According to the Telegraph at the time of the takeover ,

The issues the review will look at include the “50pc plus one” minimum voting requirement for takeovers to go ahead; whether voting rights should be withheld from shares bought during an offer period; whether the 1pc disclosure threshold for dealings and positions in target companies should be reduced; and whether inducement fees and other deal protection arrangements should be restricted.

The review was launched by Business Secretary Vince Cable who said: “We welcome foreign investors but we want all shareholders to be empowered.” Last week [May 2010] the Panel took the rare step of publicly criticising Kraft over its acquisition of Cadbury. Its objections focused on assurances from Kraft that it would reverse Cadbury’s planned closure of its Somerdale factory. A week after winning the battle to buy Cadbury, Kraft reversed its position on Somerdale. The Takeover Panel concluded the US company should never have made its assurances on the Somerdale plant. It also criticised Lazard, Kraft’s adviser on the deal, saying the investment bank had “failed to discharge fully its responsibilities”. The Takeover Panel said it would take comments on the review of the code up to July 27.

An ealier post noted:

So the mighty Kraft finally hunted down its prey and swallowed up poor little Cadburys. Howls of protest from the UK. Nostalgia and affection for the taste of Diary Milk swept the land. One caller to a (BBC Five Live) phone-in said Cadburys was her favourite chocolate but that she would never buy any again.

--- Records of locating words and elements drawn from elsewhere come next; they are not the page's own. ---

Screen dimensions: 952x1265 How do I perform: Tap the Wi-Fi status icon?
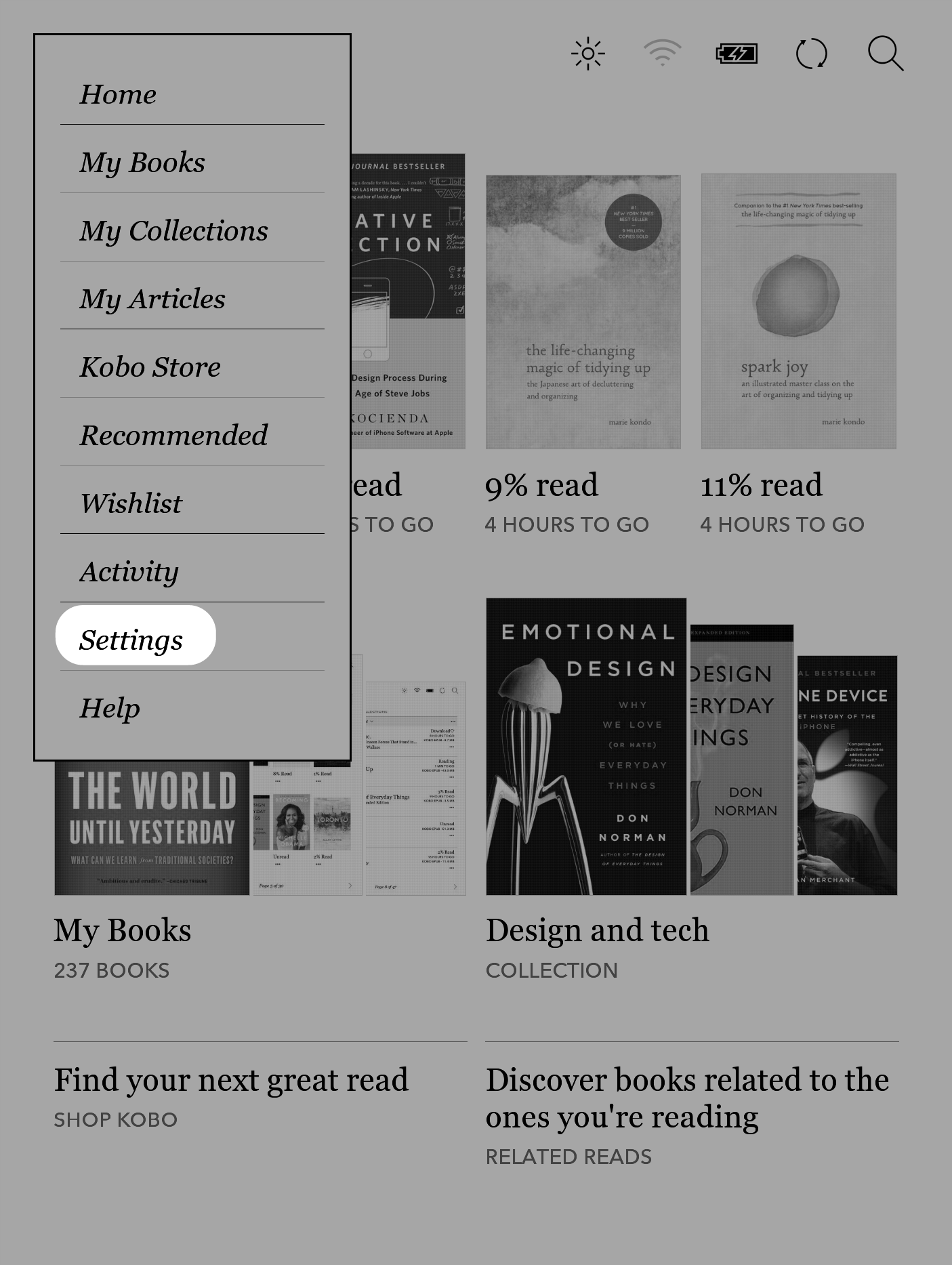(x=662, y=54)
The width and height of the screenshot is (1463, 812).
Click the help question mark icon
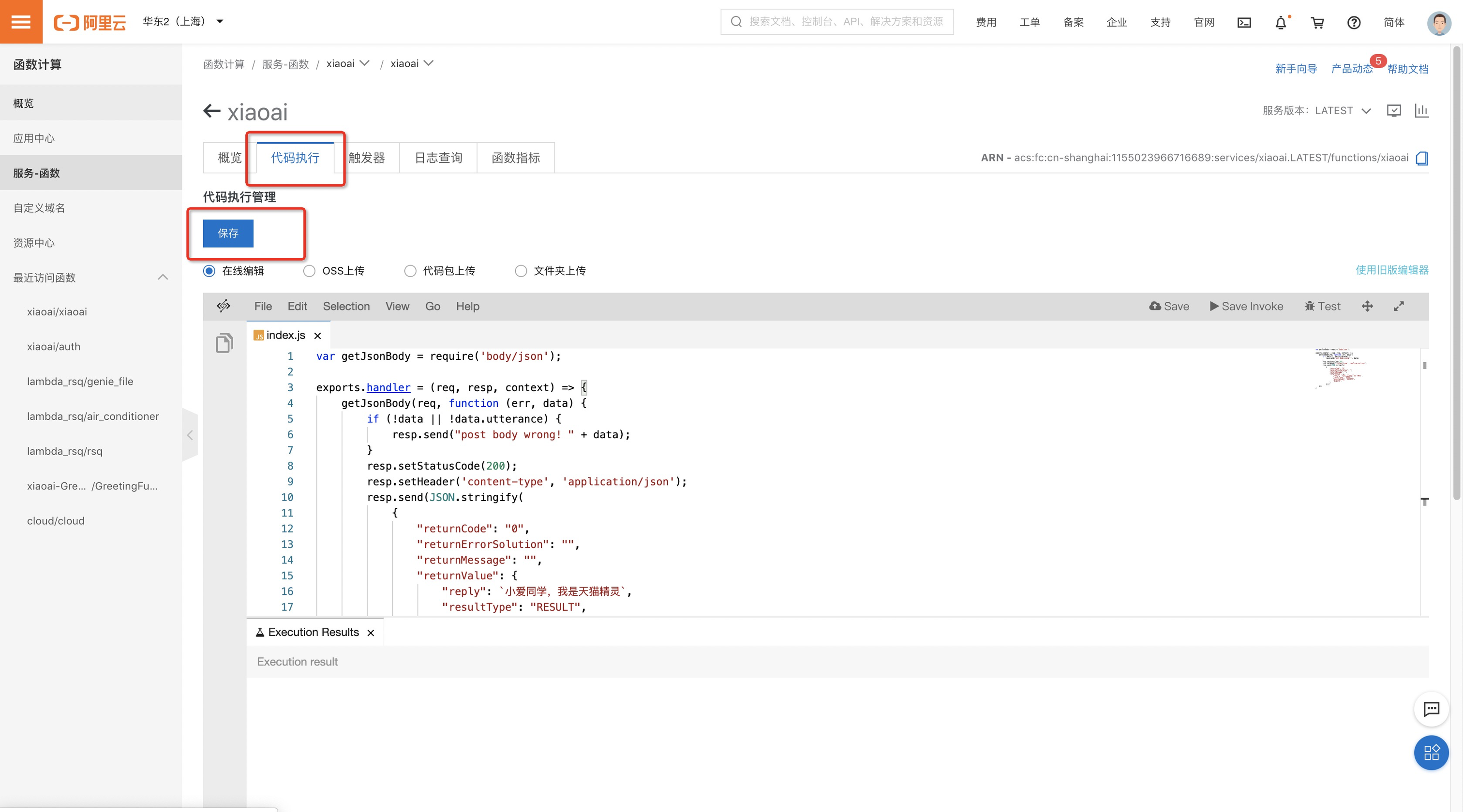click(x=1353, y=22)
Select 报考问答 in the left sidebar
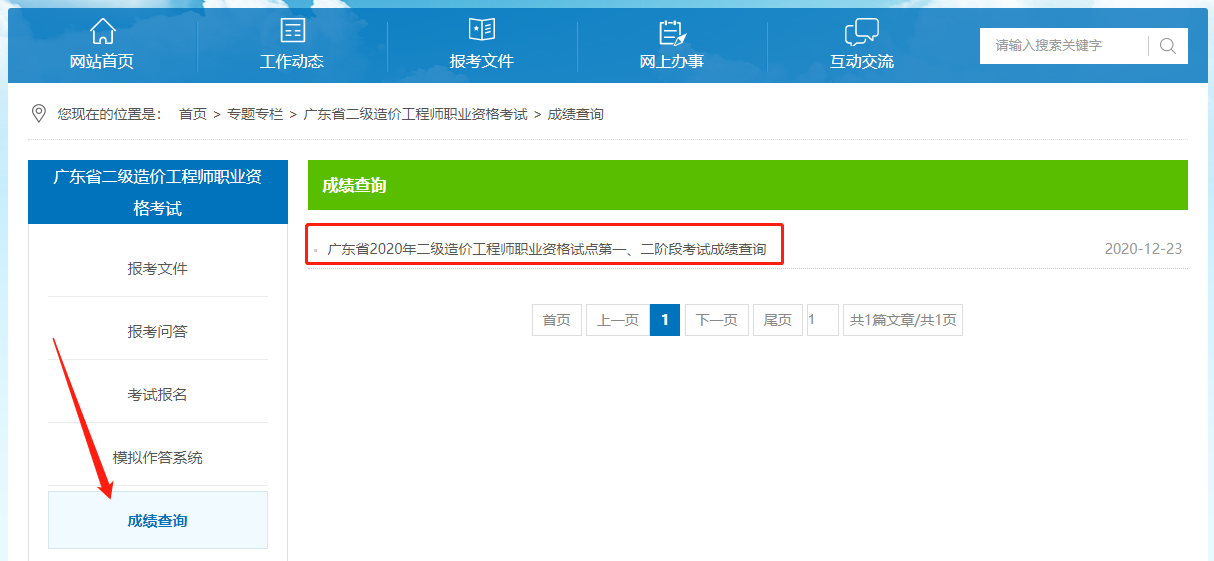 tap(157, 331)
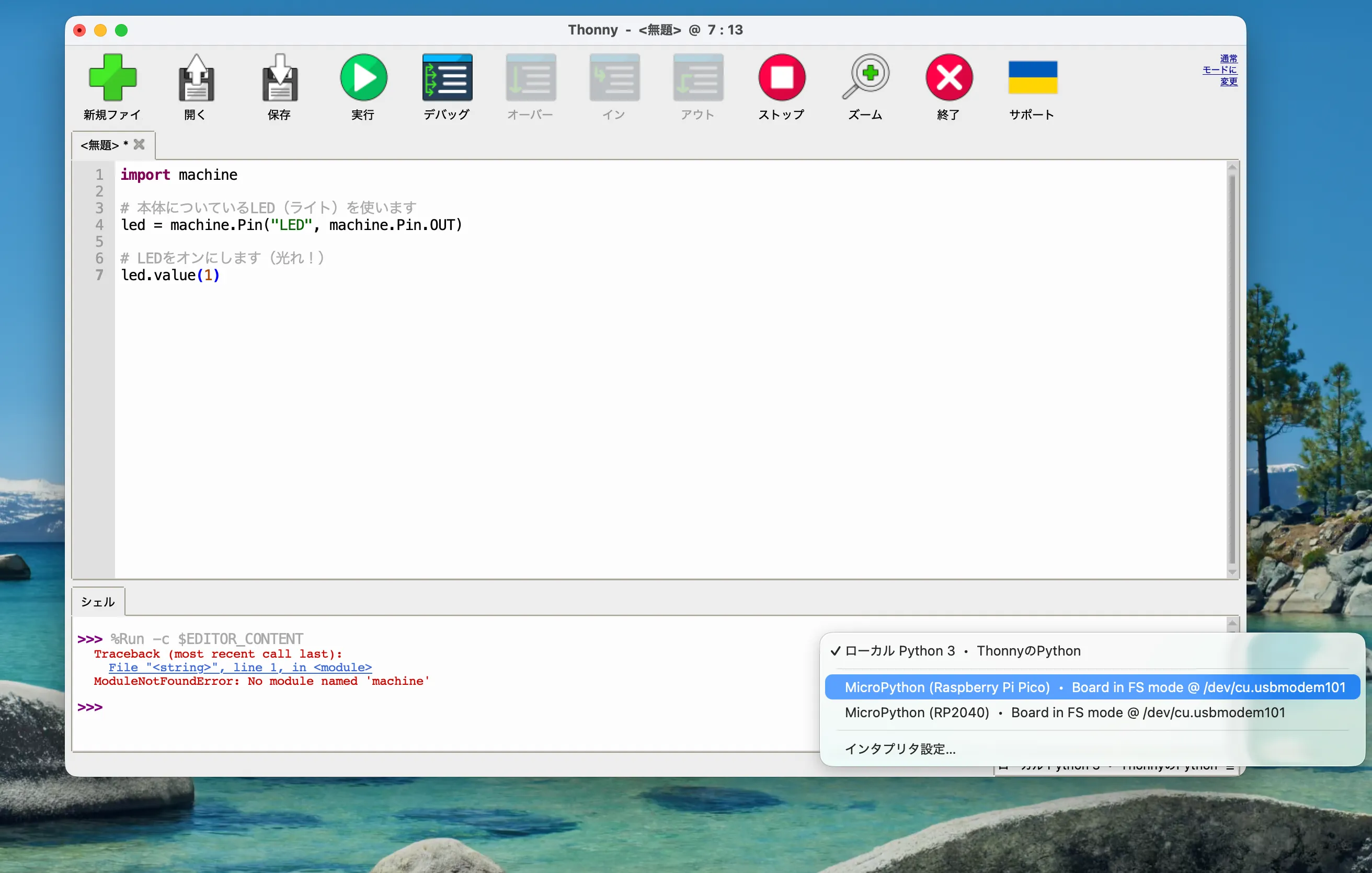Click the green plus New File icon

(112, 78)
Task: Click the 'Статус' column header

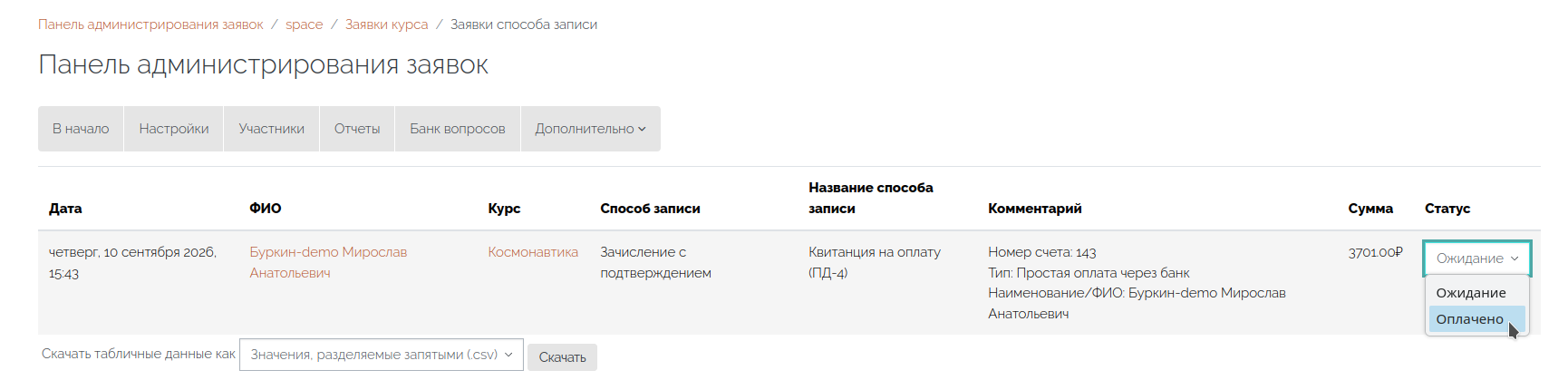Action: pyautogui.click(x=1447, y=209)
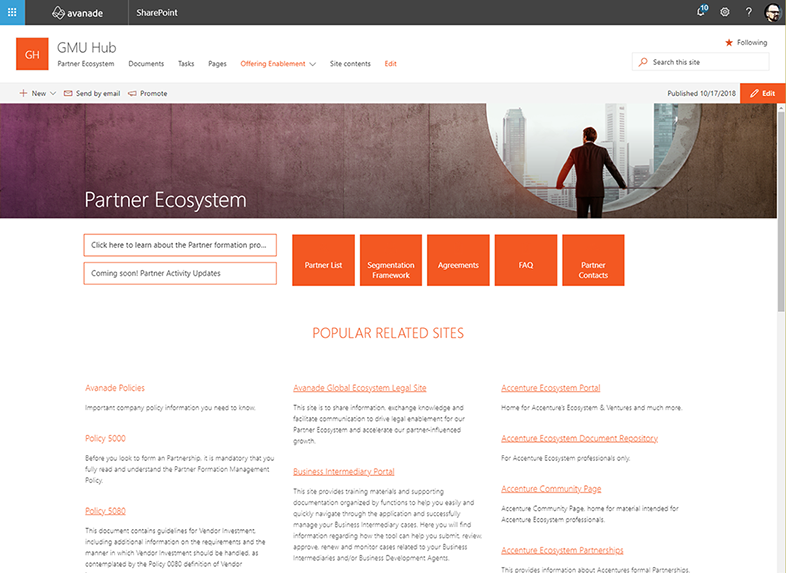786x573 pixels.
Task: Click the Send by email option
Action: pos(92,93)
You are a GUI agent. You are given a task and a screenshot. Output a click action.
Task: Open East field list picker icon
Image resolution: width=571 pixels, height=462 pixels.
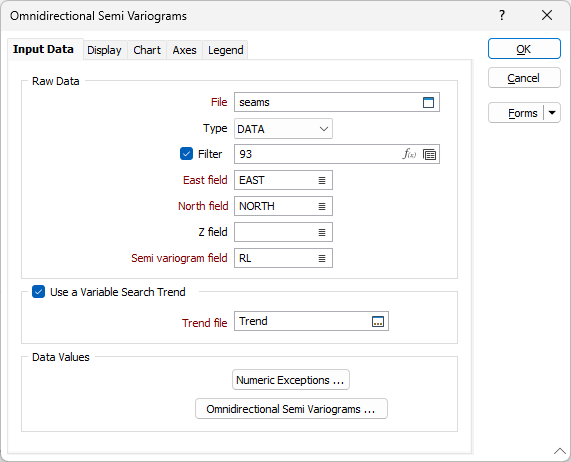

In the wake of the takeover, LWD sought out an expert on Corporate Reputation for his views. Professor Gary Davies of Manchester Business School came up with several points that had been overlooked by other commentators in assessing the likely winners and losers of the takeover. He also added a more surprising comment based on his research into Corporate Reputation …

Students of Leadership

There are lessons to be learned from the Cadburys Kraft story from several perspectives. With the benefits of hindsight we might wish to consider what might have been done differently by the main parties involved. For the politically-minded, what ideas might be worth submitting to the Takeover Panel? How well do you think Irene and Vince Cable are operating?